Troy, N.Y. — Recent advances in solid-state lighting technology are enabling the development of “designer” crops, according to Rensselaer Polytechnic Institute plant physiology expert Tessa Pocock, who serves as a senior research scientist at the Center for Lighting Enabled Systems & Applications (LESA). The impact of lighting on plants is the core focus for Pocock, who conducts research in both academic and industry settings around the mechanism of photosynthesis on plant development and regulation by light for traditional greenhouse crops and the emerging field of medicinal plants. Recently, Pocock and her team received a $25,000 grant from William Beers, Black Belt/Senior Systems Engineer at Current, powered by GE, to support continued work on sensing and signaling in plants.

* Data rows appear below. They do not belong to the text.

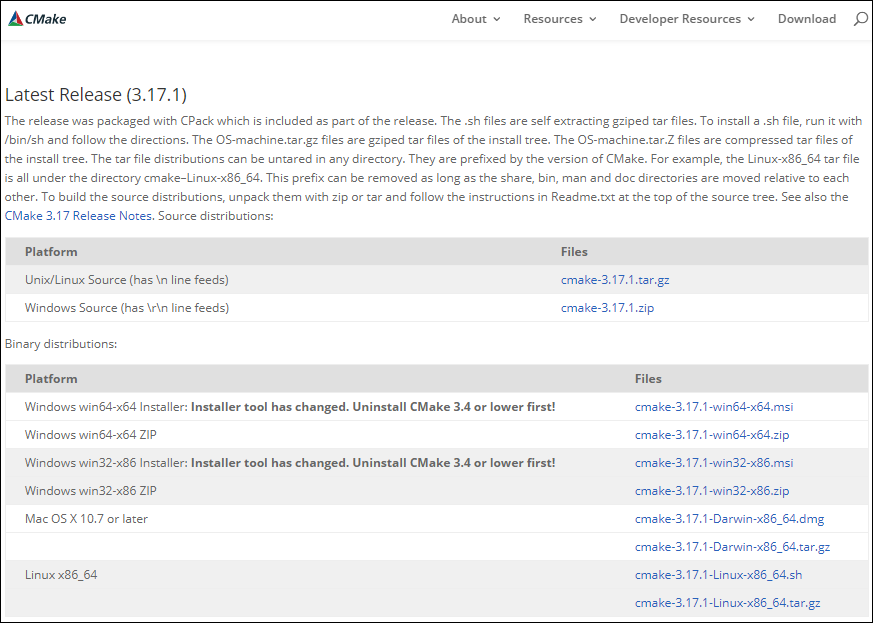Click the Latest Release (3.17.1) heading
Viewport: 873px width, 623px height.
pyautogui.click(x=96, y=95)
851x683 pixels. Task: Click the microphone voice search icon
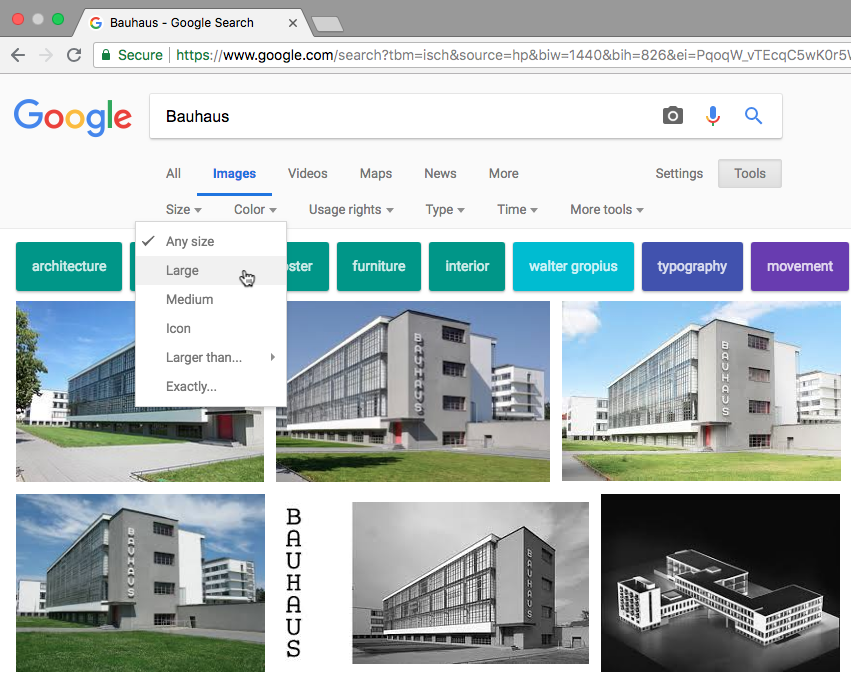coord(712,116)
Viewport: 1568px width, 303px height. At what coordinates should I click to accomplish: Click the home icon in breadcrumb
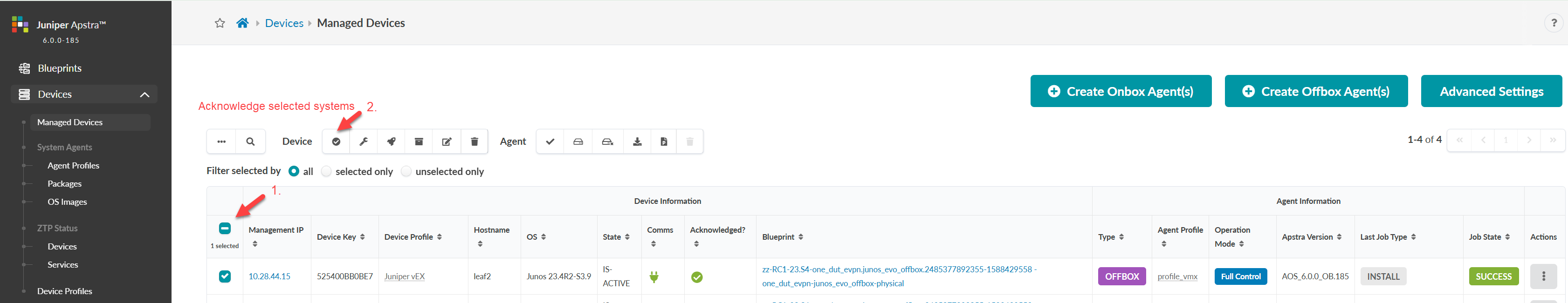[242, 23]
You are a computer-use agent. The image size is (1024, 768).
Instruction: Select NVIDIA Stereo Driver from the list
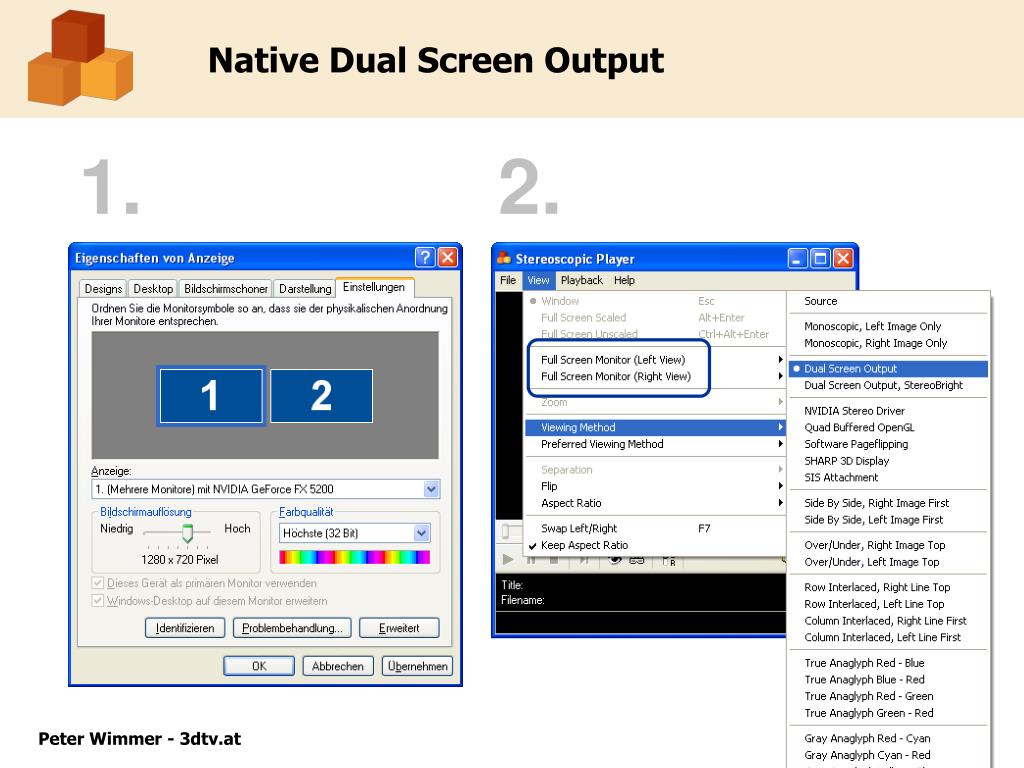854,411
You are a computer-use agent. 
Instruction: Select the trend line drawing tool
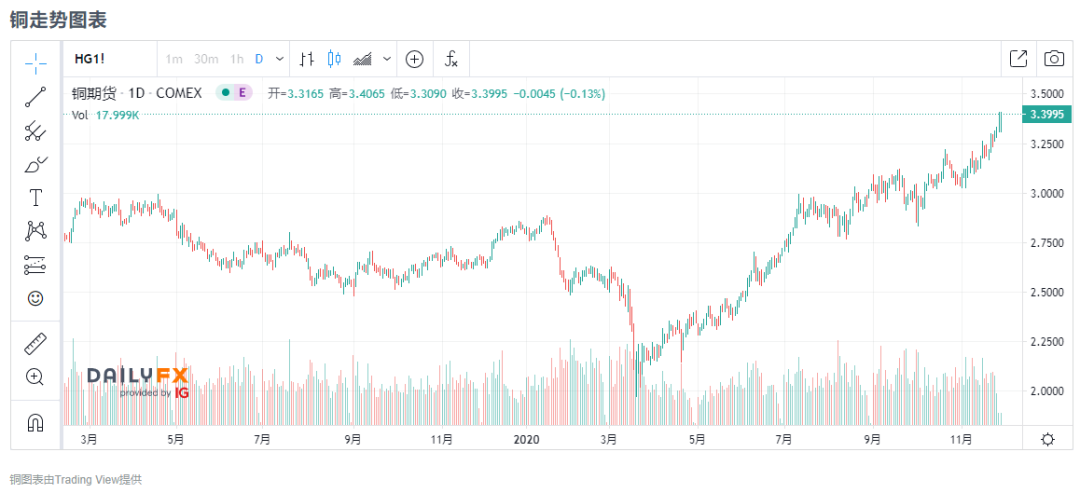[x=36, y=97]
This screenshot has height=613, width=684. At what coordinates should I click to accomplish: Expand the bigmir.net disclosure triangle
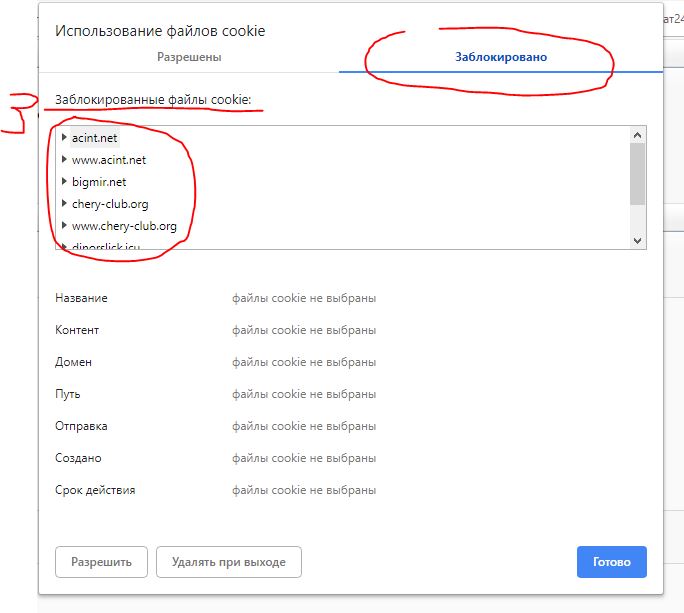(x=64, y=181)
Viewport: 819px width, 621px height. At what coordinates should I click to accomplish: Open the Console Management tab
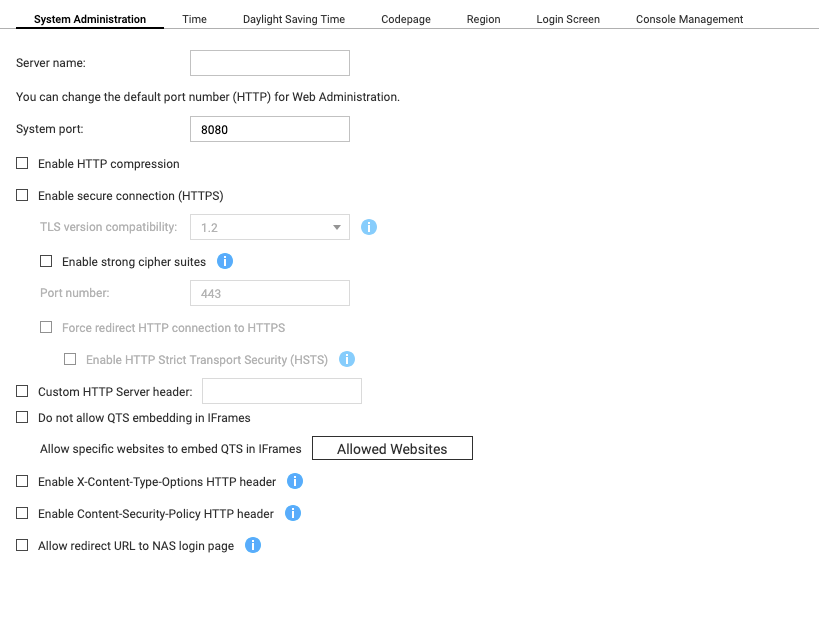(x=689, y=19)
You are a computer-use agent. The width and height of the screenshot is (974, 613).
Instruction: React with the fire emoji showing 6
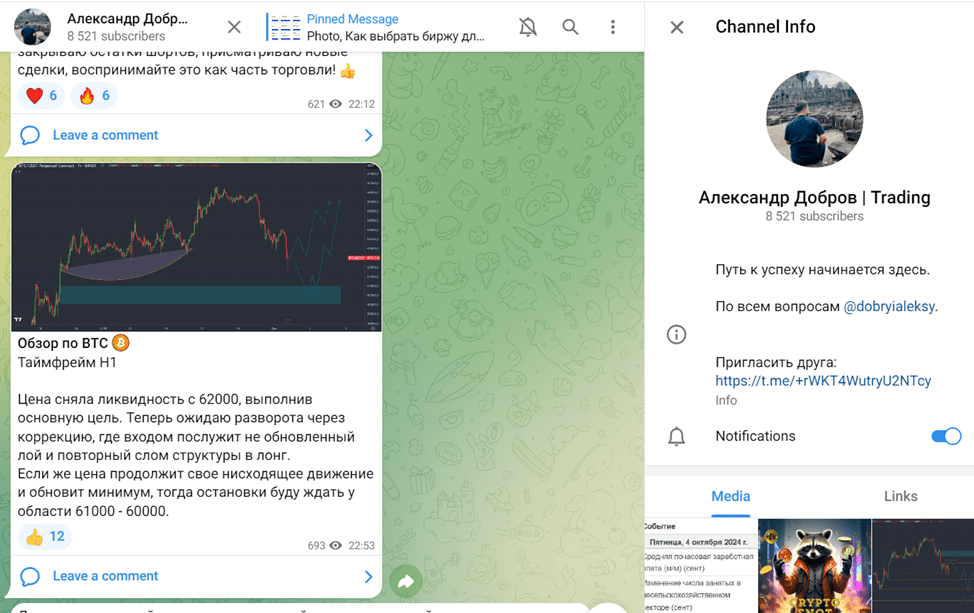tap(95, 96)
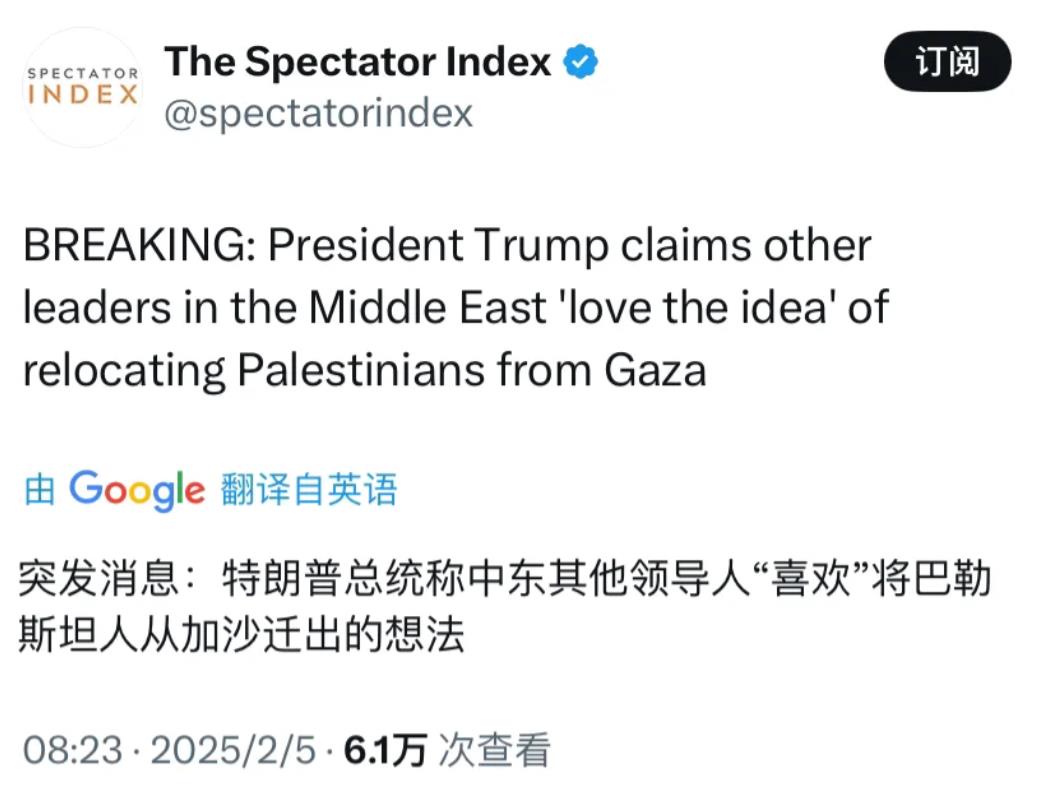Image resolution: width=1051 pixels, height=808 pixels.
Task: Click the word BREAKING: in the tweet
Action: 139,245
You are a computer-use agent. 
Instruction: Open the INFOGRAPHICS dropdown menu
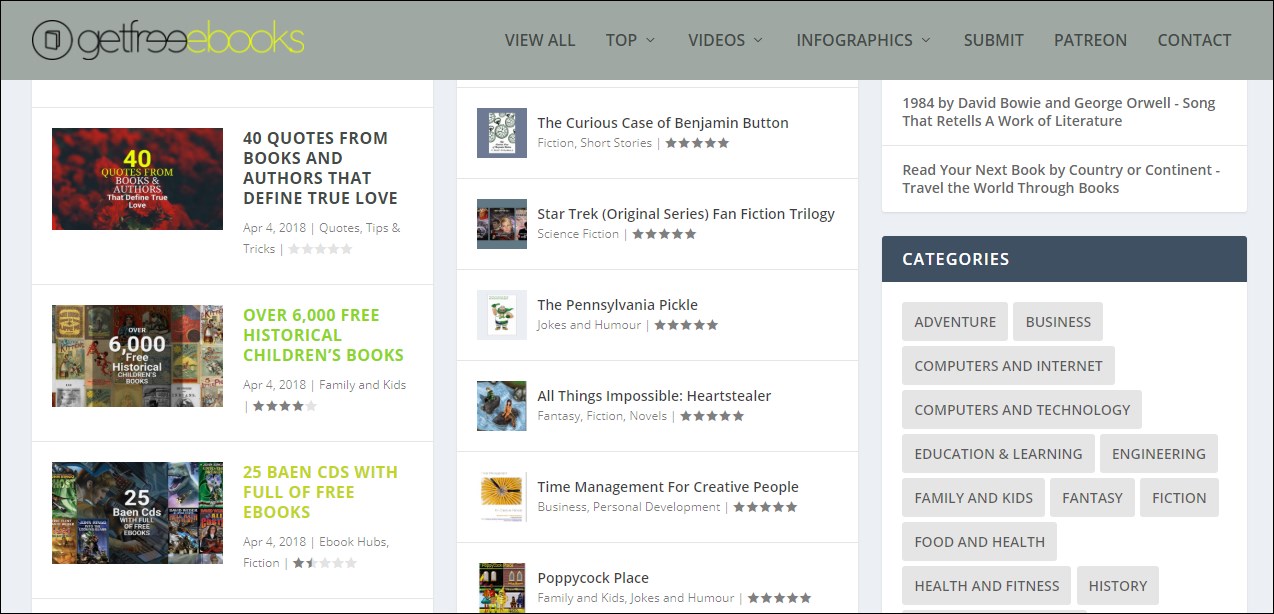click(863, 40)
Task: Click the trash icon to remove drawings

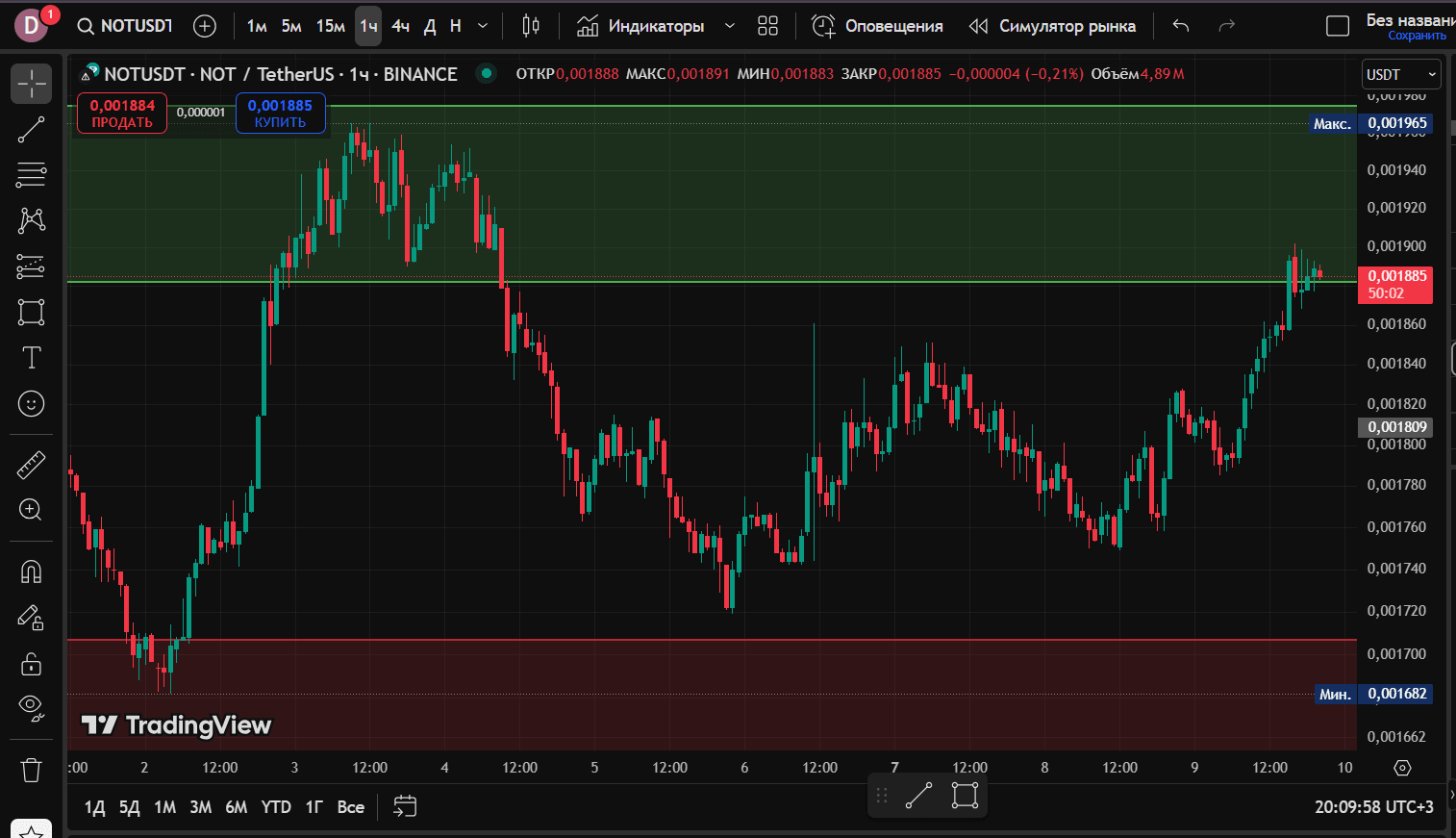Action: [31, 770]
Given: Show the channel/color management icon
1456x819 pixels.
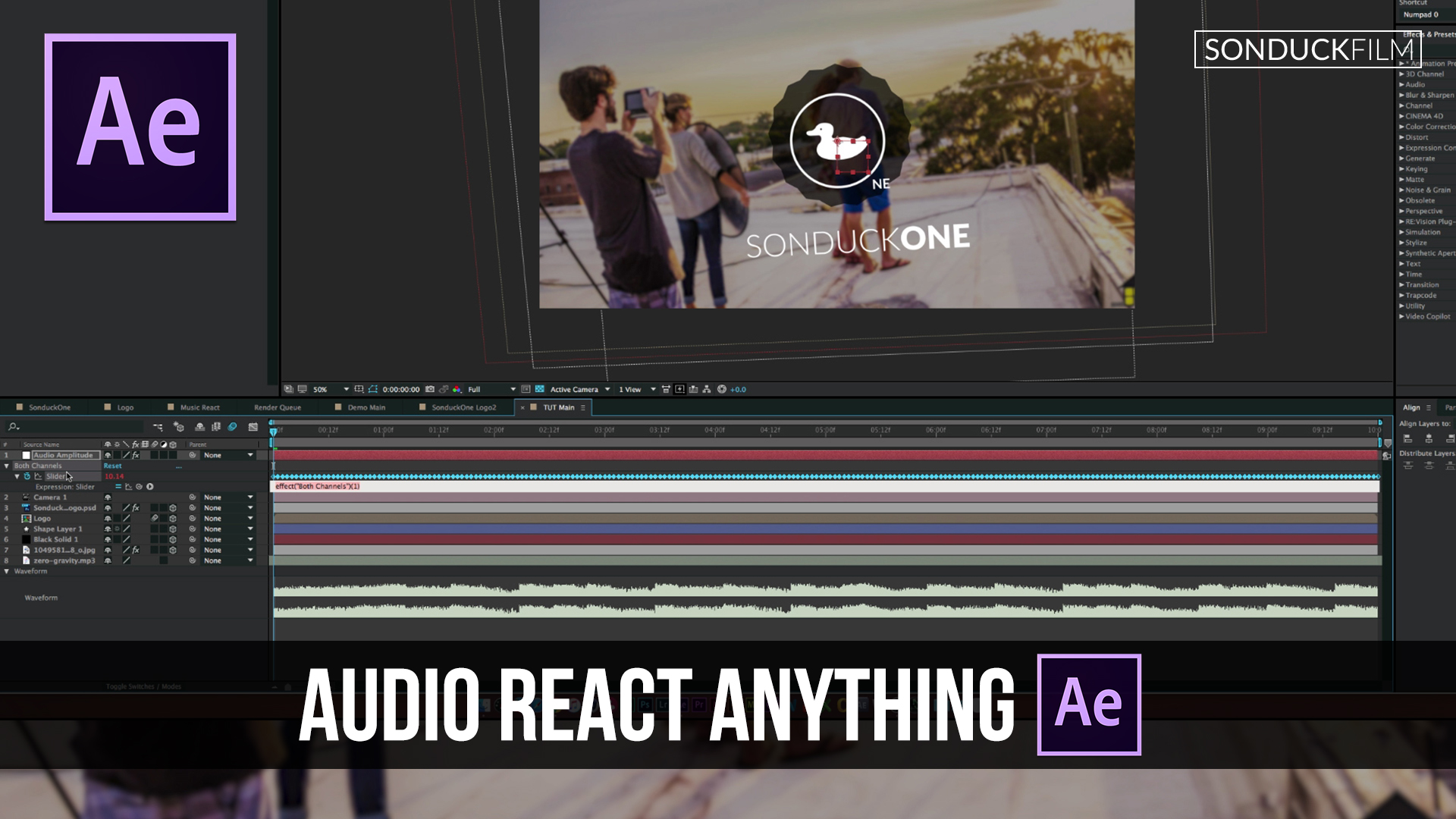Looking at the screenshot, I should (x=457, y=389).
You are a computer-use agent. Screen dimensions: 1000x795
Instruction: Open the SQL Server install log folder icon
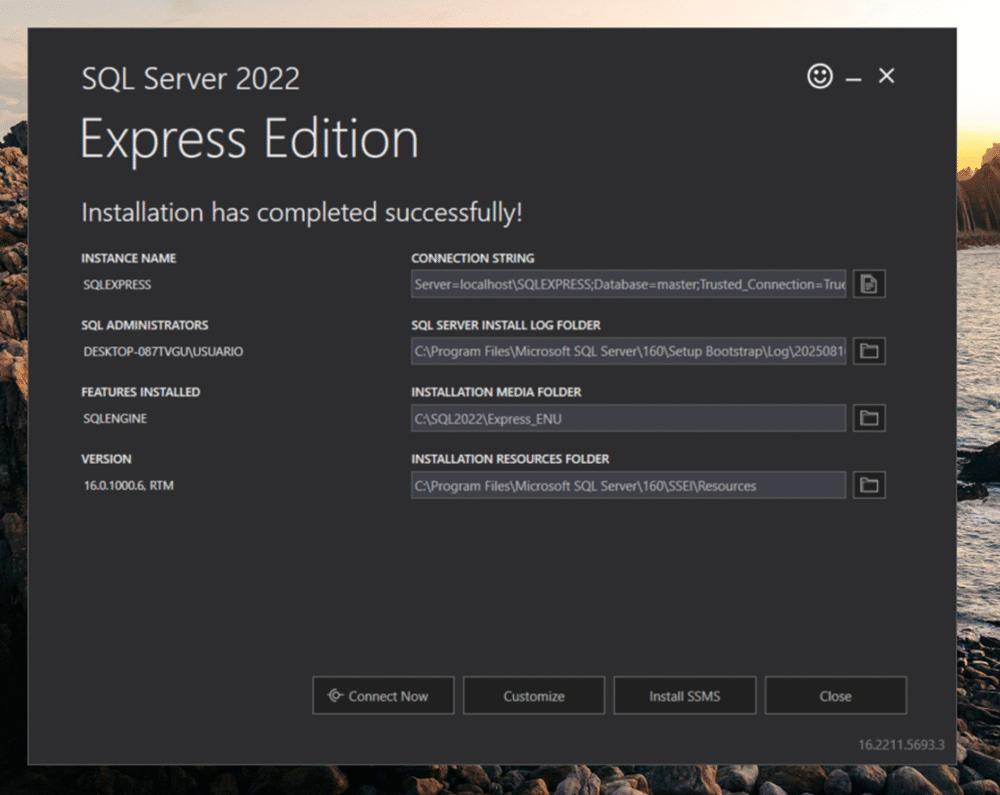click(x=868, y=350)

In May, Beers attended Pocock’s Phosphor Global Summit 2017 seminar, titled “Sensing and Signaling Networks in Plants. What’s Light Got to Do with It?” According to Pocock, light is the primary energy source required for crop growth and development but it also contains signals that shape the plant down to sub-cellular levels. Two sensing and signaling networks exist in plants; however, their regulation is crop-specific. Pocock’s presentation focused on the assessment of lighting and spectral distributions on photosynthesis, growth, and phytochemical value. Following the presentation, Beers approached Pocock to discuss her research related to the impact of lighting on plants.

Later that month, Beers was honored by GE as one of their exceptional engineers, and received the Edison Award during a ceremony held at the GE Global Research Center. Named for Thomas Alva Edison, the Edison Award honors employee excellence in product innovation, customer service, and organizational citizenship. The award also comes with a $25,000 grant, which Beers chose to present to Pocock and her team.   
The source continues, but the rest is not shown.